• **Goal of the exercise**
Please give back exactly the line with "Collapse the My Educational Goals section" and each line after it through the end of the material, leaving out the pictures.
━━ Records to use ━━
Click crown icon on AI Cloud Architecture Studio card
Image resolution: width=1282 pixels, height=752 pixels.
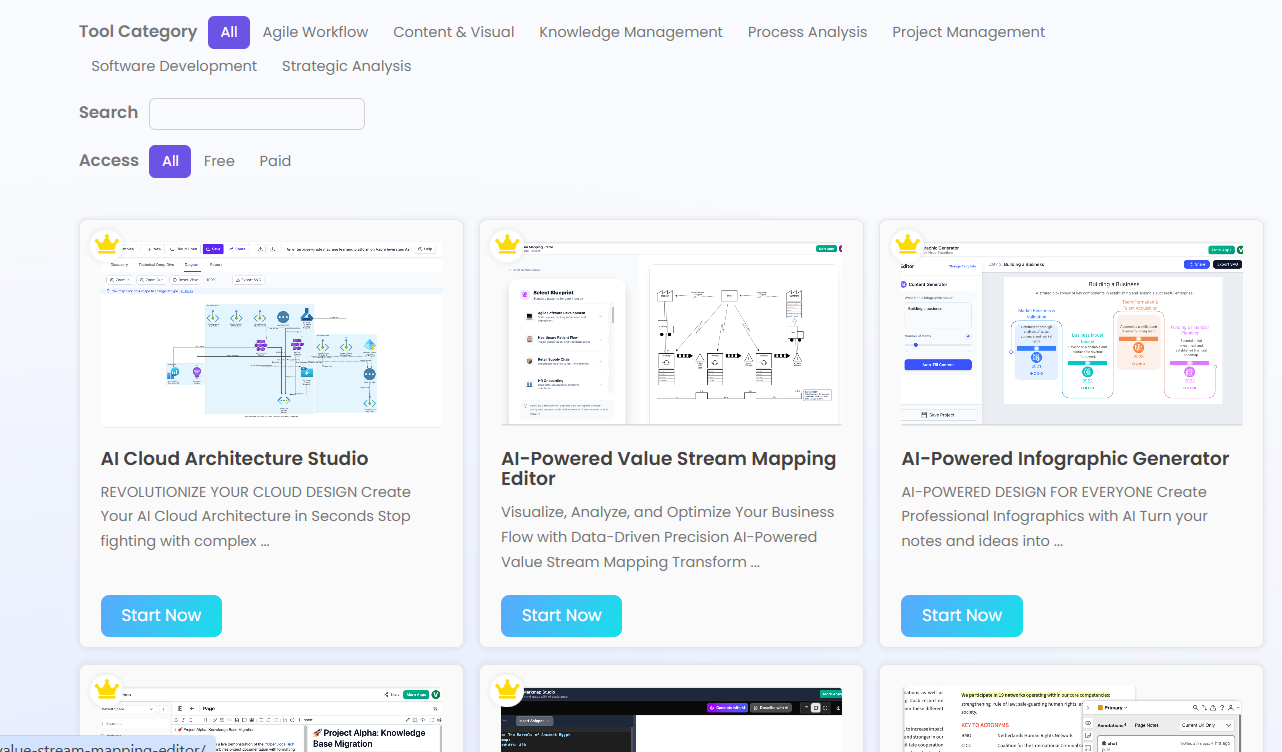(x=106, y=244)
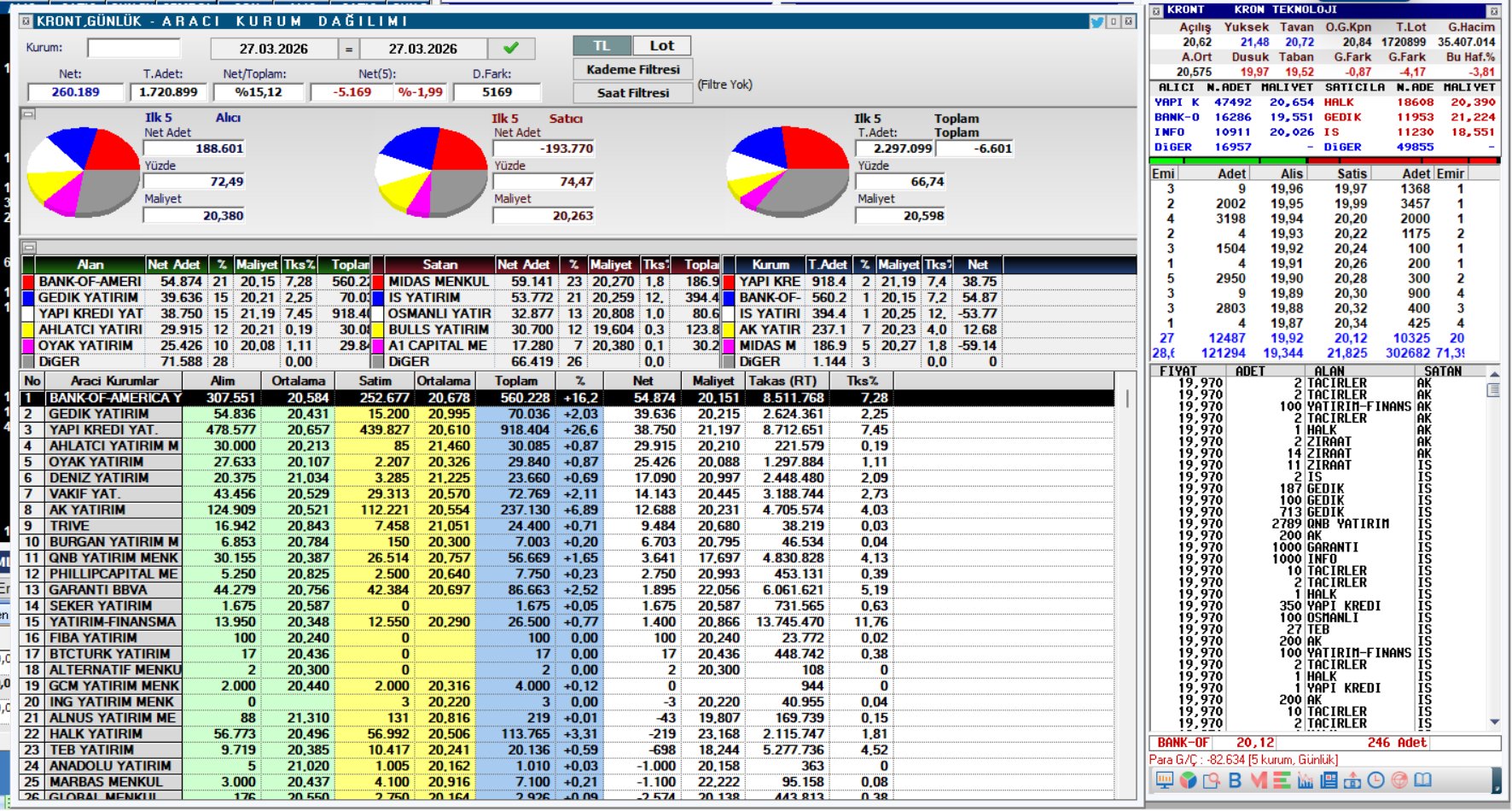Click the blue B icon in bottom toolbar
Image resolution: width=1512 pixels, height=811 pixels.
click(x=1235, y=780)
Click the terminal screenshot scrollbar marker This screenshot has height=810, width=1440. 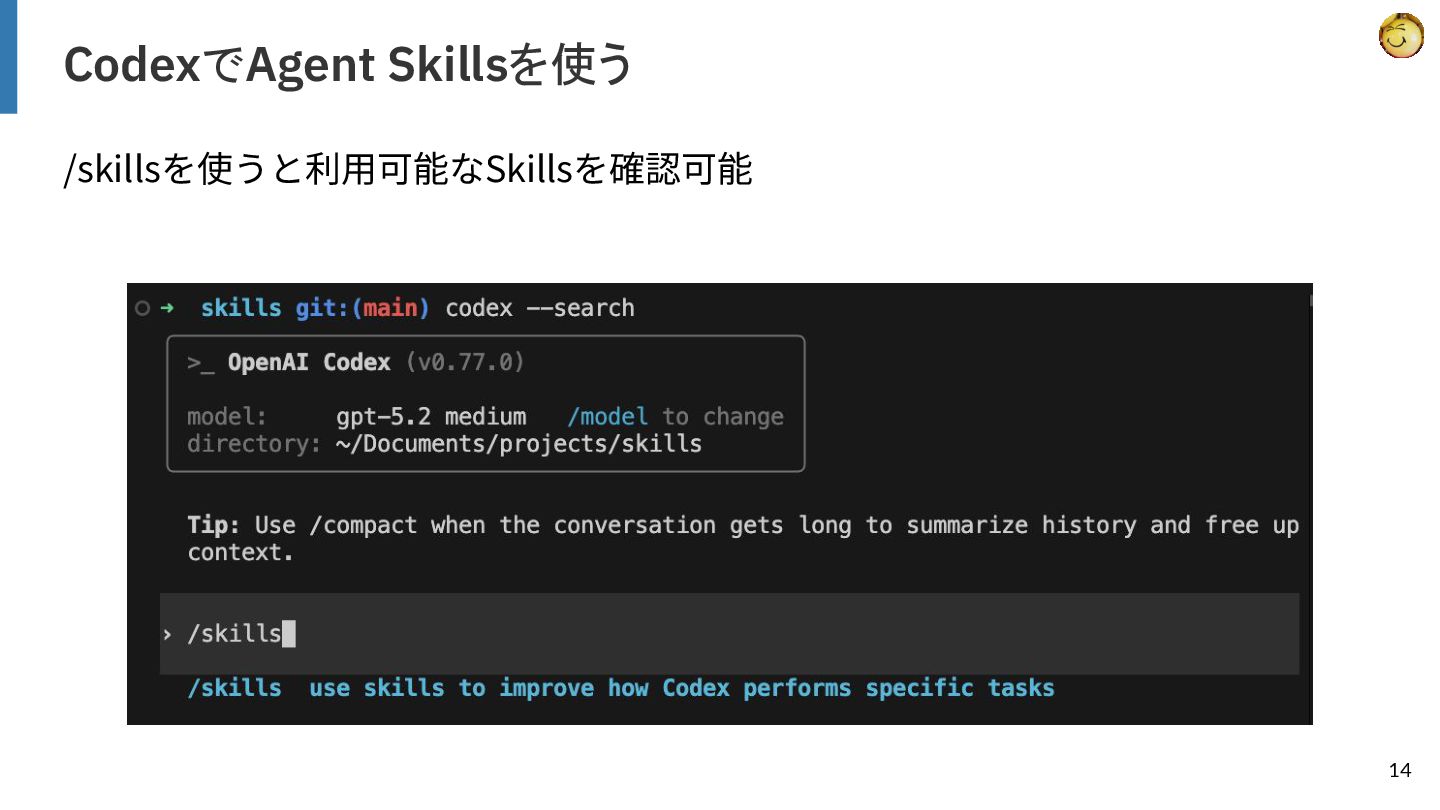pos(1310,299)
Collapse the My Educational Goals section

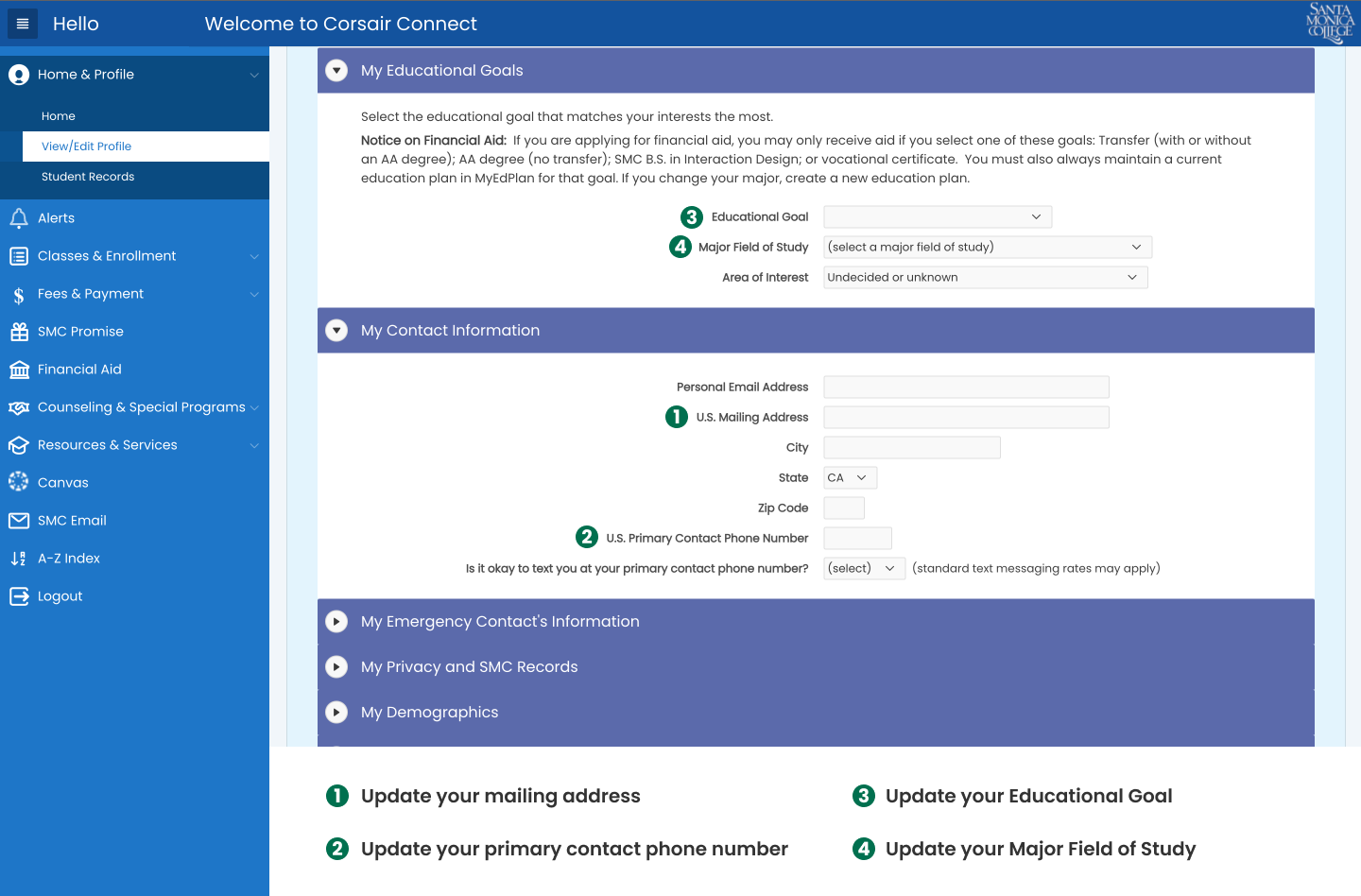[336, 71]
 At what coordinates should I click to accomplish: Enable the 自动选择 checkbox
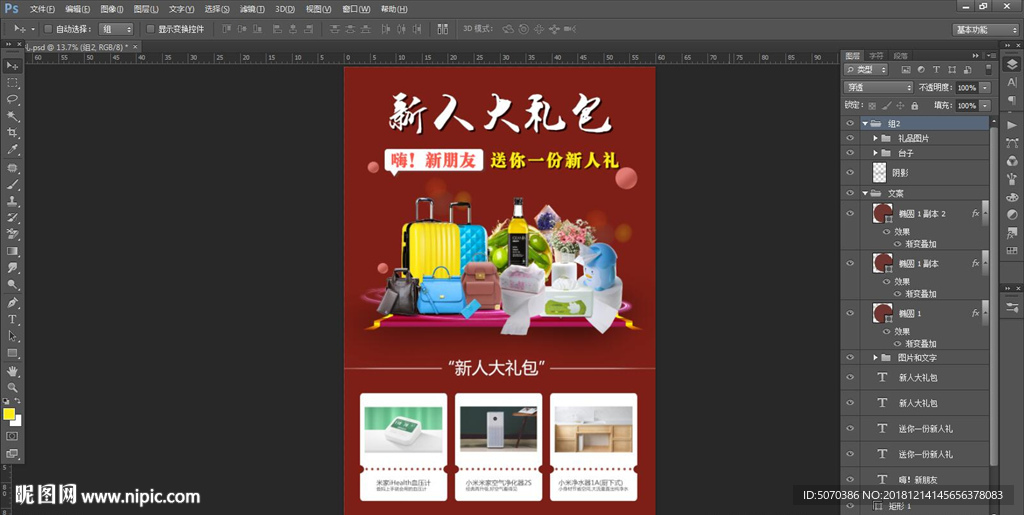point(48,29)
━━━
• **Output below**
Collapse the My Educational Goals section

[336, 71]
 At what coordinates should I click to accomplish: Enable the 自动选择 checkbox
point(48,29)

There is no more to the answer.